SummaryBeginning in 2019, CMS will reimburse for 5 codes relating to virtual care delivery and remote monitoring
The Centers for Medicare & Medicaid Services (CMS) began reimbursing providers for virtual and digital communication services on January 1, 2019, a step that should further facilitate the adoption of digital medicine. While CMS previously stated that these interactions should be considered part of standard Evaluation and Monitoring (E/M) services, CMS revised their position as part of the CY2019 final rule revising the Medicare Physician Fee Schedule (MPFS). In this rule, CMS specified 2 Healthcare Common Procedure Coding System (HCPCS) codes and 3 Current Procedural Terminology (CPT) codes eligible for reimbursement of remote monitoring and digital communication services (see Table 1 and 2 further below).
This change comes as part of a larger movement by CMS to reimburse for technology-enabled healthcare delivery, a key feature of Administrator Seema Verma’s remarks at HIMSS 2019.
One of the first steps toward reimbursing physicians for virtual care delivery came in 2001 when Congress carved out a specific set of “telehealth” services eligible for payment under MPFS. Defined by statute, telehealth services may only be reimbursed if the patient being treated “originates” from a rural county or an area with health professional shortages. However, despite these limitations, reimbursement for telehealth services was an important first step toward establishing reimbursement for technology-based services.
Then, in 2015, CMS implemented Chronic Care Management (CCM) under MPFS. While limited to patients with 2 or more chronic conditions, CCM allows providers to be reimbursed for time they spend coordinating care per patient per month—even without face-to-face interaction with the patient. These services may include phone calls to patients or their specialty providers, as well as time spent reviewing healthcare data reported through remote monitoring technology. When CCM was initially announced, it was met with broad stakeholder enthusiasm.
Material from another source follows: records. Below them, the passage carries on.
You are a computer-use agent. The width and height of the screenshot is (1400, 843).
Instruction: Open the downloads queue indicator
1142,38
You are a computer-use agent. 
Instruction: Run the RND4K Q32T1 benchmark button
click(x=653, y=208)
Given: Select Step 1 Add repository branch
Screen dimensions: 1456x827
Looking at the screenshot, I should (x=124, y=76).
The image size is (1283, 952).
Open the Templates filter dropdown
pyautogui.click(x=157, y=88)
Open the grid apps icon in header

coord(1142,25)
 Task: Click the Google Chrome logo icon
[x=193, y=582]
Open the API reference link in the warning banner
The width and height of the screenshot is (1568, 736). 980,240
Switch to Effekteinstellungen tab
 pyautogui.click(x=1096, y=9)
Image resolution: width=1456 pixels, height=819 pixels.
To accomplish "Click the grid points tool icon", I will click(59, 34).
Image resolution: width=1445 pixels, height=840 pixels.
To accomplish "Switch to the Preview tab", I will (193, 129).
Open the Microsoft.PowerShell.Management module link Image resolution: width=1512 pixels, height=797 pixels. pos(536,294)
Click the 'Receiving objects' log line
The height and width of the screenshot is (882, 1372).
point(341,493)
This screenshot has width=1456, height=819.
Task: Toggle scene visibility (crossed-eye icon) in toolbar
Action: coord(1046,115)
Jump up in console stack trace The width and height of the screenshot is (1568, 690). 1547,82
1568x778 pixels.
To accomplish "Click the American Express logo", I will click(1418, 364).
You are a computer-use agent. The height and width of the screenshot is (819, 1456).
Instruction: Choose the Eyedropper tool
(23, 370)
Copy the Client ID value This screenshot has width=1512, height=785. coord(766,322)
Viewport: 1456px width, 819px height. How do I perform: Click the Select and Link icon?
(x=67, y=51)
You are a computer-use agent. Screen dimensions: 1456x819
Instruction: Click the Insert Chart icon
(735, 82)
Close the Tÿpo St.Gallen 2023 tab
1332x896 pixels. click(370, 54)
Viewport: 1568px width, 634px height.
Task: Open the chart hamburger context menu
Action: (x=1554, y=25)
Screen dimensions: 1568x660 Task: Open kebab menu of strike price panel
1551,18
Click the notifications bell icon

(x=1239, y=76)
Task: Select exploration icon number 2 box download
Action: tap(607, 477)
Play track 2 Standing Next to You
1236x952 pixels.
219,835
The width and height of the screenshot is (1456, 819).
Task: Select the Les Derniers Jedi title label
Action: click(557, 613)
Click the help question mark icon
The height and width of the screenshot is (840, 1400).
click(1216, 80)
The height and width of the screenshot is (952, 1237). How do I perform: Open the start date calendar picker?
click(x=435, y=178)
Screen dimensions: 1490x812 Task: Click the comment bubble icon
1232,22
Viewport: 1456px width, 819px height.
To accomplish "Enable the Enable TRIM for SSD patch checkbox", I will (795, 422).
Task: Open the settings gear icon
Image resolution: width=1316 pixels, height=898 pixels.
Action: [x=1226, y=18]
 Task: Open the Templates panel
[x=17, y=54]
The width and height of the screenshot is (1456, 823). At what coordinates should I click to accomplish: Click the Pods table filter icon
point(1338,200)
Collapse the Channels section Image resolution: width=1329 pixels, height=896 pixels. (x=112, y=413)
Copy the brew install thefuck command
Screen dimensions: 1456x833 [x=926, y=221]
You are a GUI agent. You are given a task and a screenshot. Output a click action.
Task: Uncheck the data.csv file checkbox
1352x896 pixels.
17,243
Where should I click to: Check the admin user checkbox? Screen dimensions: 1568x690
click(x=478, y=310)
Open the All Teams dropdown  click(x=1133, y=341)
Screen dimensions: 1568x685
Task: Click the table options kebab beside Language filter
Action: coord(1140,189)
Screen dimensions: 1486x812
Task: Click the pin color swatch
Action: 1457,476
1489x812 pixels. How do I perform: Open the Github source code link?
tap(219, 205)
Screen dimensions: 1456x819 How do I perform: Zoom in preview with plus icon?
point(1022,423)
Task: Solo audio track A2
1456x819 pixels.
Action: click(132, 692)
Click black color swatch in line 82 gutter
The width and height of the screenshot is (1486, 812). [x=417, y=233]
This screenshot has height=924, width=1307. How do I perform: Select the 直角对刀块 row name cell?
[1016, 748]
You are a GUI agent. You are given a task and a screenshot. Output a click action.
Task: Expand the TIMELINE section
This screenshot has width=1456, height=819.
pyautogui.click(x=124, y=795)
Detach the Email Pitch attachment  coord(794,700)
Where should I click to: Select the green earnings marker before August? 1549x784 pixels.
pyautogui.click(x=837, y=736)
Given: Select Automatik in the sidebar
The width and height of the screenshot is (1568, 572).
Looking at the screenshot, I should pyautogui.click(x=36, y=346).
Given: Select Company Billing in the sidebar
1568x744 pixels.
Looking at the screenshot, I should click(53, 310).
However, strict requirements around documentation, personnel, and electronic health records, as well as the limitation that only 1 provider may bill for CCM per patient per month, have limited uptake below what CMS expected. Due to the low utilization, CMS has decreased some of the requirements of CCM as well as expanded the number of eligible codes to describe the service.
In 2019, CMS is further expanding reimbursement for virtual communications and remote monitoring while applying lessons learned from past efforts. Now, any provider may hold a telephone call with 1 of his or her standard patients who might be worried about a minor ailment, such as a persistent cough, and receive reimbursement for time spent on the call. Similarly, providers can receive reimbursement for evaluating recorded videos or images that patients send to them—activities that many providers have already been offering their patients, but without compensation for their time.
Administrator Verma’s stated priority to expand technology-enabled healthcare makes it likely that Medicare reimbursement of virtual health services will expand further in the future. Additionally, the American Medical Association (AMA) has identified CPT codes that could be performed remotely, which CMS may leverage for further expansion of reimbursement of remote services.